Google’s latest move to add a dashboard of sorts to its Chrome browser that would let its users take control of their cookie files is a welcome step, but in all likelihood it is not going to make much of a difference in the way third-party websites and agencies track and trade user data. Granted, of late, the tech giant has been tweaking its algorithms to tighten user privacy, especially after the Facebook-sponsored Cambridge Analytica data-manipulation scandal broke out, triggering a global hue and cry around the need for technology companies to bring in more checks and balances to protect the privacy of users and prevent third parties from abusing individual’s data for commercial, political and propaganda needs. But most of the measures that came from Google or parent Alphabet Inc — such as allowing users to control search histories — did appear cosmetic, especially if one considers that Google recently faced the wrath of privacy rights activists and the US Congress after it was found that the company’s Nest Secure system had a ‘secret’ microphone.

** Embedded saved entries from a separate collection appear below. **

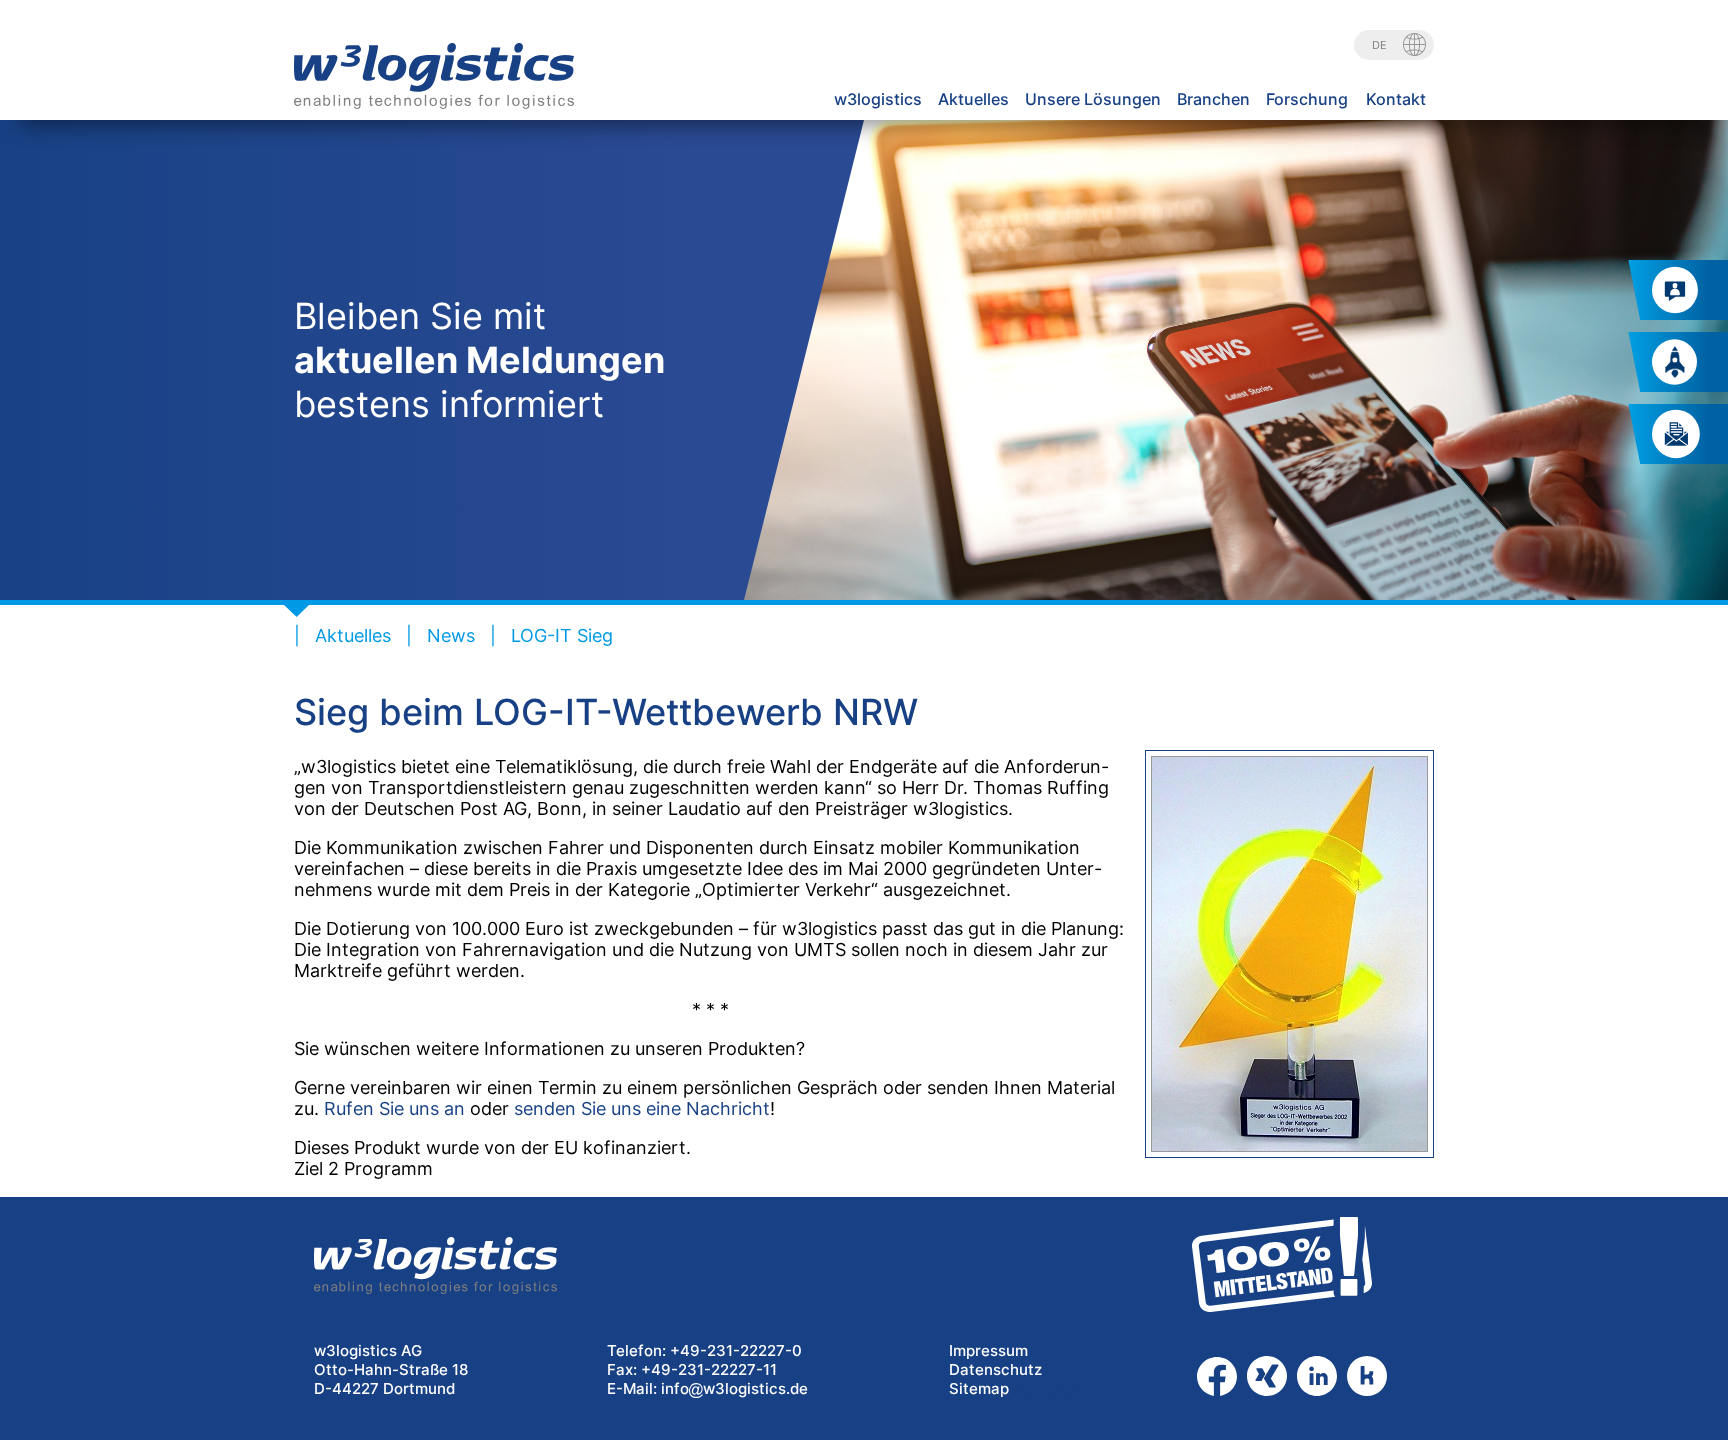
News (451, 635)
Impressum (988, 1350)
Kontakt (1396, 99)
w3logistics (878, 99)
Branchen (1213, 99)
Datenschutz (995, 1369)
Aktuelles (973, 99)
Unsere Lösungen (1093, 99)
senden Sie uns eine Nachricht (642, 1108)
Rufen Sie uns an (394, 1108)
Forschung (1307, 99)
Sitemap (979, 1388)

In January this year, French regulators fined Google $57 million for breaching Europe’s data-privacy rules — the General Data Protection Regulation. Responding to the EU penalty, Google said that people expected high standards of transparency and control from the company and it was “deeply committed” to meeting those expectations. That said, not many significant measures have come from the technology giant that could make a difference in the way user information is collected and used. The privacy dashboard looks nice on paper. Now users may be able to know who’s tracking them and how and they can limit that activity. Advertisers use cookies, which basically are small text files that track web users, to target their consumers. Now allowing users to know and limit the activity alone is not going to help much, given that most users, especially in the Third World markets, may not be savvy at fiddling with these blanket settings. This seems to the usual strategy employed by tech companies — shifting the onus of privacy protection from them to the users. That’s easy and lazy. Letting users have more control over the way Google sells data to advertisers is a plausible solution to start with.